Hi, I got a question regarding the implementation of RNNs. In my implementation, the input to RNN at next time-step is basically the output of the RNN at previous timestep augmented with some external input. However, I was going through pytorch examples on RNNs (e.g., image captioning) and it seems we need to input the whole sequence of inputs at once into RNN as the input tensor should be of shape (seq_len, batch, input_size) which means my implementation wouldn’t be possible to implement. Is it correct or is there anyway to implement the architecture shown below?

Unfortunately, it seems that we have to make a for loop, giving at each step the last output as a new input (one example here: http://pytorch.org/tutorials/intermediate/seq2seq_translation_tutorial.html).

Maybe there is already a way to make this without a hand-made loop, but I don’t know how.

One of my projects is to implement such a “self-feeding LSTM”, going into the underlying C code. I need to find the time.

Hi,

Thank you for your reply. I am already trying to do through for loop, as follow:

for epoch in range(args.num_epochs):

print “epoch” + str(epoch)

for i in range (0,int(dataset_train),args.batch_size):

# Forward, Backward and Optimize

RNN.zero_grad()

for b in range(i,i+args.batch_size):

inp,sg = get_input(dataset[i]) # inp=torch.cat((s1,sg))

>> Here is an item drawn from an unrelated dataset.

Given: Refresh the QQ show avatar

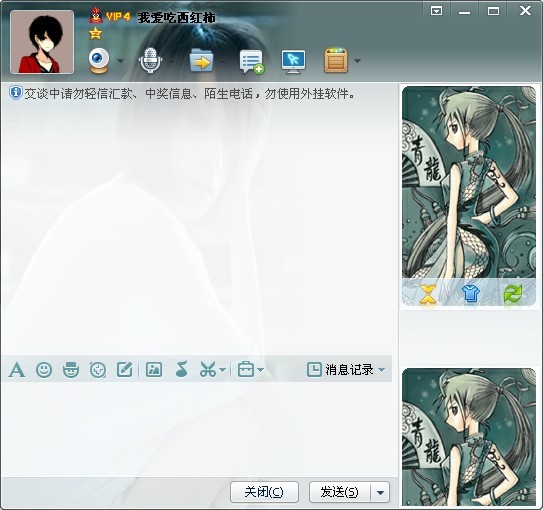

for l in range(0,len(targets)):

inp=to_var(inp)

outputs = RNN(inp)

inp=torch.cat((sg,outputs))

loss = criterion(outputs,targets[l])

loss.backward()

optimizer.step()

But it tells to give the input in the form (seq_length, batch, input_size).

You should make something like:

```
input = Variable(torch.Tensor([[sos]*batch_size])
hidden, cell = RNN.init_hidden_cell(batch_size)
for di in range(MAX_LENGTH):
output, (hidden,cell) = RNN(input, (hidden,cell))
loss += criterion(output, targets[di,:])
# for ex of a NLP output:
# contains the probabilities for each word IDs.
# The index of the probability is the word ID.
_, topi = torch.topk(output,1)
# topi = (batch*1)
input = torch.transpose(topi,0,1)
```

And if you don’t use batchs, you can break the loop at the first “eos”.

Any updates on this topic?

Is there a way to feed the output of a model (in my case, it’s RNN + Linear on top) as the input for the next timestamp without the explicit for-loop?